This image is photograph of a woman holding a “sold” sign.
Many people choose to purchase their home rather than rent. This chapter explores how the global financial crisis has influenced home ownership. (Credit: modification of work by Diana Parkhouse/Flickr Creative Commones)

The housing bubble and the financial crisis of 2007

In 2006, housing equity in the United States peaked at $13 trillion. That means that the market prices of homes, less what was still owed on the loans used to buy these houses, equaled $13 trillion. This was a very good number, since the equity represented the value of the financial asset most U.S. citizens owned.

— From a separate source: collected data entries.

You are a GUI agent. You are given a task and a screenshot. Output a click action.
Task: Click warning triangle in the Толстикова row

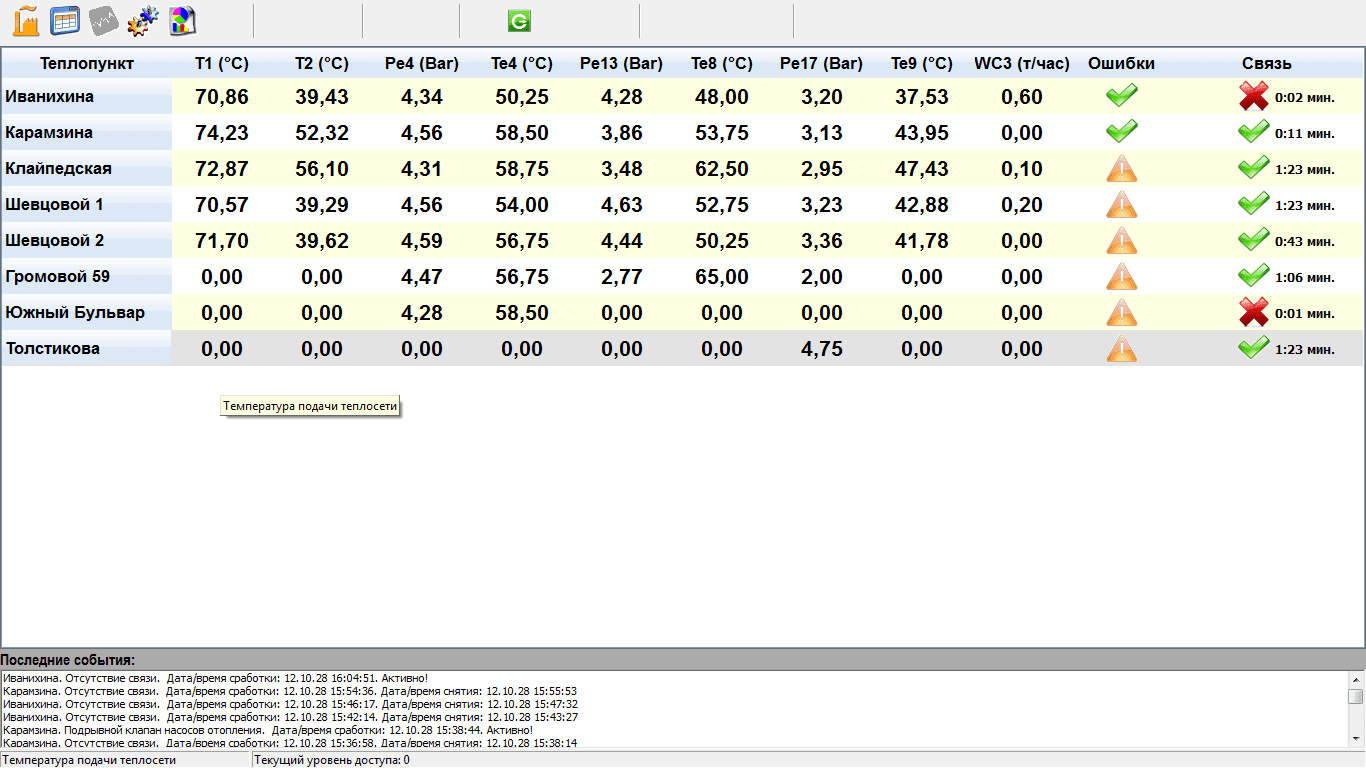[1121, 349]

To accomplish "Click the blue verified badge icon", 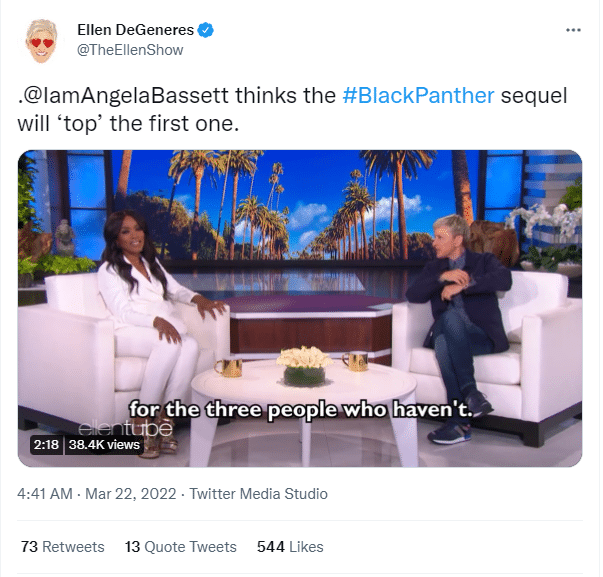I will pos(206,30).
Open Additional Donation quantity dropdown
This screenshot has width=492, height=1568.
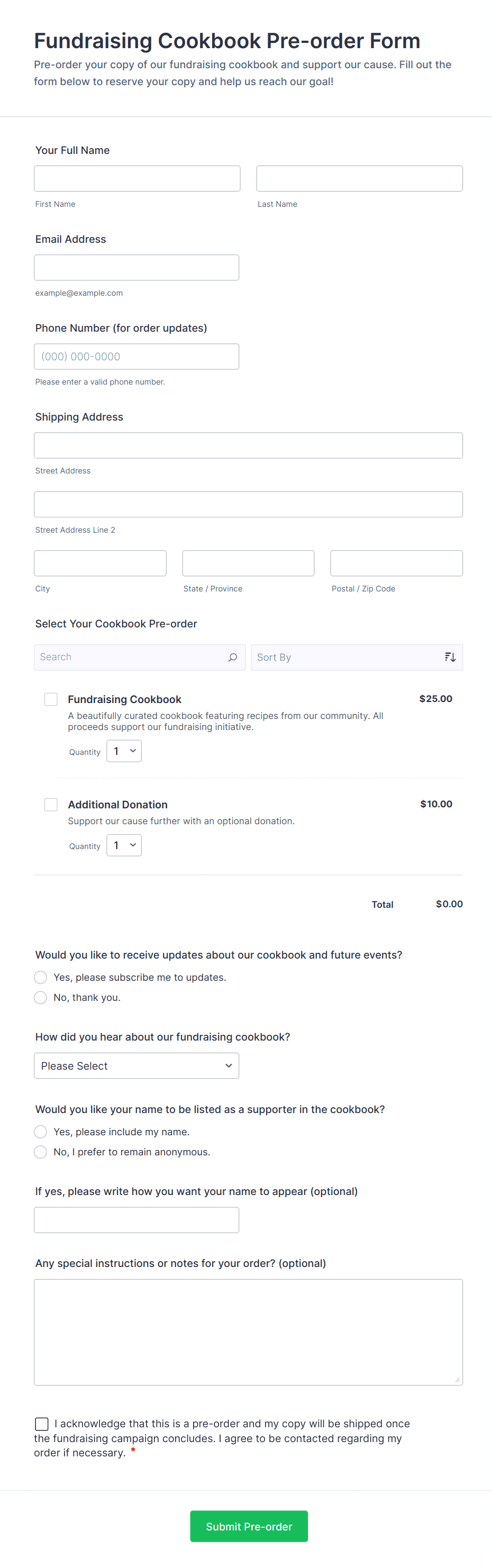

However, by 2008 this number had gone down to $8.8 trillion, and it declined further still in 2009. Combined with the decline in value of other financial assets held by U.S. citizens, by 2010, U.S. homeowners’ wealth had declined by $14 trillion! This is a staggering result, and it affected millions of lives: people had to alter their retirement decisions, housing decisions, and other important consumption decisions. Just about every other large economy in the world suffered a decline in the market value of financial assets, as a result of the global financial crisis of 2008–2009.

This chapter will explain why people buy houses (other than as a place to live), why they buy other types of financial assets, and why businesses sell those financial assets in the first place. The chapter will also give us insight into why financial markets and assets go through boom and bust cycles like the one described here.

Introduction to financial markets

In this chapter, you will learn about:

  • How Businesses Raise Financial Capital
  • How Households Supply Financial Capital
  • How to Accumulate Personal Wealth

When a firm needs to buy new equipment or build a new facility, it often must go to the financial market to raise funds. Usually firms will add capacity during an economic expansion when profits are on the rise and consumer demand is high. Business investment is one of the critical ingredients needed to sustain economic growth. Even in the sluggish economy of 2009, U.S. firms invested $1.4 trillion in new equipment and structures, in the hope that these investments would generate profits in the years ahead.

Between the end of the recession in 2009 through the second quarter 2013, profits for the S&P 500 companies grew to 9.7 % despite the weak economy, with much of that amount driven by cost cutting and reductions in input costs, according to the Wall Street Journal . [link] shows corporate profits after taxes (adjusted for inventory and capital consumption). Despite the steep decline in quarterly net profit in 2008, profits have recovered and surpassed pre-Recession levels.

Corporate profits after tax (adjusted for inventory and capital consumption)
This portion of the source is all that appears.